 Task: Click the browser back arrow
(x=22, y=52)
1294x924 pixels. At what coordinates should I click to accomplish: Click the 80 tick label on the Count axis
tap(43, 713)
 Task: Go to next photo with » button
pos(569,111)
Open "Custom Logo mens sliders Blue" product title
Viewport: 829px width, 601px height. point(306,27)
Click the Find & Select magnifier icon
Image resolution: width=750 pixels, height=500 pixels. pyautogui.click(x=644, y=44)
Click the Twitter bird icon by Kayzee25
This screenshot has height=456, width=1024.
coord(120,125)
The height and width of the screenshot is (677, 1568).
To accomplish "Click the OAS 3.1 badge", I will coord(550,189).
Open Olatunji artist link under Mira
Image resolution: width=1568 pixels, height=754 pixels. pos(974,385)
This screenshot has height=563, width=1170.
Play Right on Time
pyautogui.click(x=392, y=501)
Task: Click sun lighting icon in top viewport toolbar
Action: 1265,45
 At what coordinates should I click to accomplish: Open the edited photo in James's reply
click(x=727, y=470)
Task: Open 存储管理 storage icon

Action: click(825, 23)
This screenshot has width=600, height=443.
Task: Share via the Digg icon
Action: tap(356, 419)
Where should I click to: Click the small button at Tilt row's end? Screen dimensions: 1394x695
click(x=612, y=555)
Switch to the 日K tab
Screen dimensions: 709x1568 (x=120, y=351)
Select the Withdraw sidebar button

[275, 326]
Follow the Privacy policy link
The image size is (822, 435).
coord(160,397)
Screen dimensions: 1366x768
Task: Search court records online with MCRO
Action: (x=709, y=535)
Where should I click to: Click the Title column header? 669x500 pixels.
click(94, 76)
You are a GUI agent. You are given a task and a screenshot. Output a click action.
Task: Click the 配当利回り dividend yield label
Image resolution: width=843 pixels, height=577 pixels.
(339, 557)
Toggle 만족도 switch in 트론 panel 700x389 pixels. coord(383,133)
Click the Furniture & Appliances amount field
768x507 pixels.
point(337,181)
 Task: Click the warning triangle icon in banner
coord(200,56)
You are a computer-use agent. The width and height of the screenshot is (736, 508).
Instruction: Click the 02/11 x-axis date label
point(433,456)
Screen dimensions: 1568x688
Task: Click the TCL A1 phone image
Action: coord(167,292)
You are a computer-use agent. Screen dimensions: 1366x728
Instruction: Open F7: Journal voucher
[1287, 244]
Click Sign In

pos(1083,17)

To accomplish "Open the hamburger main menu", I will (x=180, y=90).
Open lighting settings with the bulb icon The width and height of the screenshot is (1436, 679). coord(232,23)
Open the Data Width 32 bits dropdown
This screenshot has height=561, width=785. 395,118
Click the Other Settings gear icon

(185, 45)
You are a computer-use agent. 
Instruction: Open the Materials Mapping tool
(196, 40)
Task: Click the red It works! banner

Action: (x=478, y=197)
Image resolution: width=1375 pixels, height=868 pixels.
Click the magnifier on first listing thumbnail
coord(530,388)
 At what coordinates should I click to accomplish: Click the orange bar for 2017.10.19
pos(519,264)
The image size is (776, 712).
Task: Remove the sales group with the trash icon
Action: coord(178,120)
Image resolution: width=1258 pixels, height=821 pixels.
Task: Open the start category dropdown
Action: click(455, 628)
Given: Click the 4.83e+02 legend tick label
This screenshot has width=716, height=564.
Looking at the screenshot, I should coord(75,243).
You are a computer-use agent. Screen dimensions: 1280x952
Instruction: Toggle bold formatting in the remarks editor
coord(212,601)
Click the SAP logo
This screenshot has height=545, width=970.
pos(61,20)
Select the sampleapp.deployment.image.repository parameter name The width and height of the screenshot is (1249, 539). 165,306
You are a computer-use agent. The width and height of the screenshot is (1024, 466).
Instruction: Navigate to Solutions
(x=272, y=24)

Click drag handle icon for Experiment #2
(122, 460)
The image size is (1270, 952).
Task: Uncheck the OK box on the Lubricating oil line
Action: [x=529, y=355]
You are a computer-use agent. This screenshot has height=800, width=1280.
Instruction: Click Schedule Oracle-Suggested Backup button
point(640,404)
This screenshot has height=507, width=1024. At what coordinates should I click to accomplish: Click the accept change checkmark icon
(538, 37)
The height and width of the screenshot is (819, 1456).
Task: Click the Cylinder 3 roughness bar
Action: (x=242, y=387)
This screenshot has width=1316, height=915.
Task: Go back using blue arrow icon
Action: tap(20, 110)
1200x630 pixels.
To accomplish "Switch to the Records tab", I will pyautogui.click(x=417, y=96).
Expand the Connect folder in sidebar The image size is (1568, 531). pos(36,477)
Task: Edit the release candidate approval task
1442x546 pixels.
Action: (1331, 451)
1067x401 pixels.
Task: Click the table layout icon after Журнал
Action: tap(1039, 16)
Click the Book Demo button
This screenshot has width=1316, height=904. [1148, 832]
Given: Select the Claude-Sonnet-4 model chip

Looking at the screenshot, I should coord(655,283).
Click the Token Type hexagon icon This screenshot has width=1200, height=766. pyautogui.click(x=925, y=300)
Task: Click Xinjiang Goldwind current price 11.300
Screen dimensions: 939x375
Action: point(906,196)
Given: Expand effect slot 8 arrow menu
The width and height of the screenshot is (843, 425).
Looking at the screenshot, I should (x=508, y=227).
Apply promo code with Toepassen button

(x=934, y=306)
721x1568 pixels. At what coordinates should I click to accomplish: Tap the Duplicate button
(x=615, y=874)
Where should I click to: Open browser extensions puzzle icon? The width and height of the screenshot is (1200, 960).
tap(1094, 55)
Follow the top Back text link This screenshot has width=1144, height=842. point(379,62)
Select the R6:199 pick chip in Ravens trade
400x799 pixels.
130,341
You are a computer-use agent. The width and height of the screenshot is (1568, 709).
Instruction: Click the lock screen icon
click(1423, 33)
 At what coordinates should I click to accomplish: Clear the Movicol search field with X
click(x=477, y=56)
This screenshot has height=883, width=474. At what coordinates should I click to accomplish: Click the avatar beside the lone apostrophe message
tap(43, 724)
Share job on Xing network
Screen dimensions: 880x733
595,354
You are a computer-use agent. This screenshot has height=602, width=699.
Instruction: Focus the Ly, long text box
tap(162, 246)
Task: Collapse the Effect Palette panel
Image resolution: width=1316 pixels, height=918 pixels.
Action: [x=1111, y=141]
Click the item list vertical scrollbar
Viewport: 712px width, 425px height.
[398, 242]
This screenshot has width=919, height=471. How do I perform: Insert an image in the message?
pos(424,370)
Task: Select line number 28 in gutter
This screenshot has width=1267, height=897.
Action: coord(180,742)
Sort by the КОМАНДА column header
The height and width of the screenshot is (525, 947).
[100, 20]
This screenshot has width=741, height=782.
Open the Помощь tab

# Task directions
An exact transcription of all the material above is the expected answer.

# Reply to the exercise
 Task: Click the browser back arrow
(x=22, y=52)
1294x924 pixels. At what coordinates should I click to accomplish: Click the 80 tick label on the Count axis
tap(43, 713)
 Task: Go to next photo with » button
pos(569,111)
Open "Custom Logo mens sliders Blue" product title
Viewport: 829px width, 601px height. point(306,27)
Click the Find & Select magnifier icon
Image resolution: width=750 pixels, height=500 pixels. pyautogui.click(x=644, y=44)
Click the Twitter bird icon by Kayzee25
This screenshot has height=456, width=1024.
coord(120,125)
The height and width of the screenshot is (677, 1568).
To accomplish "Click the OAS 3.1 badge", I will coord(550,189).
Open Olatunji artist link under Mira
Image resolution: width=1568 pixels, height=754 pixels. pos(974,385)
This screenshot has height=563, width=1170.
Play Right on Time
pyautogui.click(x=392, y=501)
Task: Click sun lighting icon in top viewport toolbar
Action: 1265,45
 At what coordinates should I click to accomplish: Open the edited photo in James's reply
click(x=727, y=470)
Task: Open 存储管理 storage icon

Action: click(825, 23)
This screenshot has width=600, height=443.
Task: Share via the Digg icon
Action: tap(356, 419)
Where should I click to: Click the small button at Tilt row's end? Screen dimensions: 1394x695
click(x=612, y=555)
Switch to the 日K tab
Screen dimensions: 709x1568 (x=120, y=351)
Select the Withdraw sidebar button

[275, 326]
Follow the Privacy policy link
The image size is (822, 435).
coord(160,397)
Screen dimensions: 1366x768
Task: Search court records online with MCRO
Action: (x=709, y=535)
Where should I click to: Click the Title column header? 669x500 pixels.
click(94, 76)
You are a GUI agent. You are given a task and a screenshot. Output a click action.
Task: Click the 配当利回り dividend yield label
Image resolution: width=843 pixels, height=577 pixels.
(339, 557)
Toggle 만족도 switch in 트론 panel 700x389 pixels. coord(383,133)
Click the Furniture & Appliances amount field
768x507 pixels.
point(337,181)
 Task: Click the warning triangle icon in banner
coord(200,56)
You are a computer-use agent. The width and height of the screenshot is (736, 508).
Instruction: Click the 02/11 x-axis date label
point(433,456)
Screen dimensions: 1568x688
Task: Click the TCL A1 phone image
Action: coord(167,292)
You are a computer-use agent. Screen dimensions: 1366x728
Instruction: Open F7: Journal voucher
[1287, 244]
Click Sign In

pos(1083,17)

To accomplish "Open the hamburger main menu", I will (x=180, y=90).
Open lighting settings with the bulb icon The width and height of the screenshot is (1436, 679). coord(232,23)
Open the Data Width 32 bits dropdown
This screenshot has height=561, width=785. 395,118
Click the Other Settings gear icon

(185, 45)
You are a computer-use agent. 
Instruction: Open the Materials Mapping tool
(196, 40)
Task: Click the red It works! banner

Action: (x=478, y=197)
Image resolution: width=1375 pixels, height=868 pixels.
Click the magnifier on first listing thumbnail
coord(530,388)
 At what coordinates should I click to accomplish: Click the orange bar for 2017.10.19
pos(519,264)
The image size is (776, 712).
Task: Remove the sales group with the trash icon
Action: coord(178,120)
Image resolution: width=1258 pixels, height=821 pixels.
Task: Open the start category dropdown
Action: click(455, 628)
Given: Click the 4.83e+02 legend tick label
This screenshot has width=716, height=564.
Looking at the screenshot, I should coord(75,243).
You are a computer-use agent. Screen dimensions: 1280x952
Instruction: Toggle bold formatting in the remarks editor
coord(212,601)
Click the SAP logo
This screenshot has height=545, width=970.
pos(61,20)
Select the sampleapp.deployment.image.repository parameter name The width and height of the screenshot is (1249, 539). 165,306
You are a computer-use agent. The width and height of the screenshot is (1024, 466).
Instruction: Navigate to Solutions
(x=272, y=24)

Click drag handle icon for Experiment #2
(122, 460)
The image size is (1270, 952).
Task: Uncheck the OK box on the Lubricating oil line
Action: [x=529, y=355]
You are a computer-use agent. This screenshot has height=800, width=1280.
Instruction: Click Schedule Oracle-Suggested Backup button
point(640,404)
This screenshot has height=507, width=1024. At what coordinates should I click to accomplish: Click the accept change checkmark icon
(538, 37)
The height and width of the screenshot is (819, 1456).
Task: Click the Cylinder 3 roughness bar
Action: (x=242, y=387)
This screenshot has width=1316, height=915.
Task: Go back using blue arrow icon
Action: tap(20, 110)
1200x630 pixels.
To accomplish "Switch to the Records tab", I will pyautogui.click(x=417, y=96).
Expand the Connect folder in sidebar The image size is (1568, 531). pos(36,477)
Task: Edit the release candidate approval task
1442x546 pixels.
Action: (1331, 451)
1067x401 pixels.
Task: Click the table layout icon after Журнал
Action: tap(1039, 16)
Click the Book Demo button
This screenshot has width=1316, height=904. [1148, 832]
Given: Select the Claude-Sonnet-4 model chip

Looking at the screenshot, I should coord(655,283).
Click the Token Type hexagon icon This screenshot has width=1200, height=766. pyautogui.click(x=925, y=300)
Task: Click Xinjiang Goldwind current price 11.300
Screen dimensions: 939x375
Action: point(906,196)
Given: Expand effect slot 8 arrow menu
The width and height of the screenshot is (843, 425).
Looking at the screenshot, I should (x=508, y=227).
Apply promo code with Toepassen button

(x=934, y=306)
721x1568 pixels. At what coordinates should I click to accomplish: Tap the Duplicate button
(x=615, y=874)
Where should I click to: Open browser extensions puzzle icon? The width and height of the screenshot is (1200, 960).
tap(1094, 55)
Follow the top Back text link This screenshot has width=1144, height=842. point(379,62)
Select the R6:199 pick chip in Ravens trade
400x799 pixels.
130,341
You are a computer-use agent. The width and height of the screenshot is (1568, 709).
Instruction: Click the lock screen icon
click(1423, 33)
 At what coordinates should I click to accomplish: Clear the Movicol search field with X
click(x=477, y=56)
This screenshot has height=883, width=474. At what coordinates should I click to accomplish: Click the avatar beside the lone apostrophe message
tap(43, 724)
Share job on Xing network
Screen dimensions: 880x733
595,354
You are a computer-use agent. This screenshot has height=602, width=699.
Instruction: Focus the Ly, long text box
tap(162, 246)
Task: Collapse the Effect Palette panel
Image resolution: width=1316 pixels, height=918 pixels.
Action: [x=1111, y=141]
Click the item list vertical scrollbar
Viewport: 712px width, 425px height.
[398, 242]
This screenshot has width=919, height=471. How do I perform: Insert an image in the message?
pos(424,370)
Task: Select line number 28 in gutter
This screenshot has width=1267, height=897.
Action: coord(180,742)
Sort by the КОМАНДА column header
The height and width of the screenshot is (525, 947).
[100, 20]
This screenshot has width=741, height=782.
Open the Помощь tab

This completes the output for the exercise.